We just have to understand and accept that our lives are different - and nothing we can say or do will bring our beloved back to us.

I really don’t like when people say things like it is to early, you must move on, the 1st year is the worse - we will all cope in different ways

I have a wonderful supportive family and a few good friends but I feel alone and lonely - and although I crave company I do like to be alone because it is less exhausting

One thing is for sure , this forum helps , we tend to help each other and it is good to be heard without judgement

Take care
Sadie xx

2 Likes

Hi Katie

I hear the same too.

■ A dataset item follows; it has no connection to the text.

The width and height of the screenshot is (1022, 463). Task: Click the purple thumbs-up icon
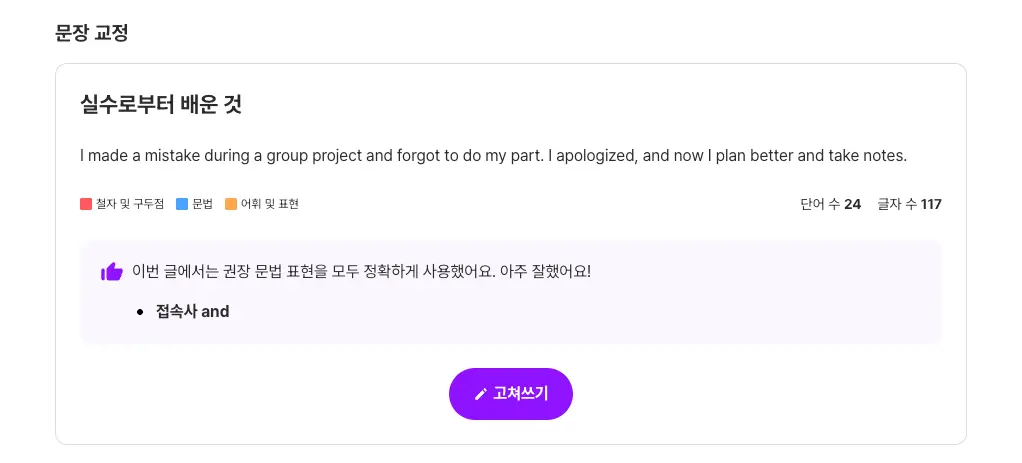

It’s only been a few months. But yesterday was like it has just happened. I took a sleeping tablet and luckily I did sleep. Today is a new day. Trying to move forward . Thank you for that number I will make a note of it. So sorry you are going through the same it’s such a struggle isn’t it. This time last year we were planning and booking this years holidays. Sarahmay xx

1 Like

Hi Sadie,
It is a struggle and I guess the fear of moving forward alone. I too has a fabulous network of friends and family but like you crave being alone. People just don’t understand that though do they. They have the best intentions but sometimes just to cuddle up with his dressing gown on the sofa is all I want to do. My wedding anniversary is looming as is my daughters 1st wedding anniversary, 2 days apart. Will be a challenge for us all . Sarahmay xx

Hi Sheila and Jackie Richard. My Phil wore nothing but polo shirts, hated cre

Hi Sheila and Jackie Richard. My Phil wore nothing but polo shirts, hated crew neck t shirts.
He always looked smart. The day I met him he was wearing George Best fashion.
He looked gorgeous. He was tall and slim with lovely curley hair. He could have modelled those clothes.

In the winter he would wear a jumper over them.

He only wore a shirt and tie for special occasions, but he was always smart casual.
I always chose his clothes. He trusted me, and I knew what he liked.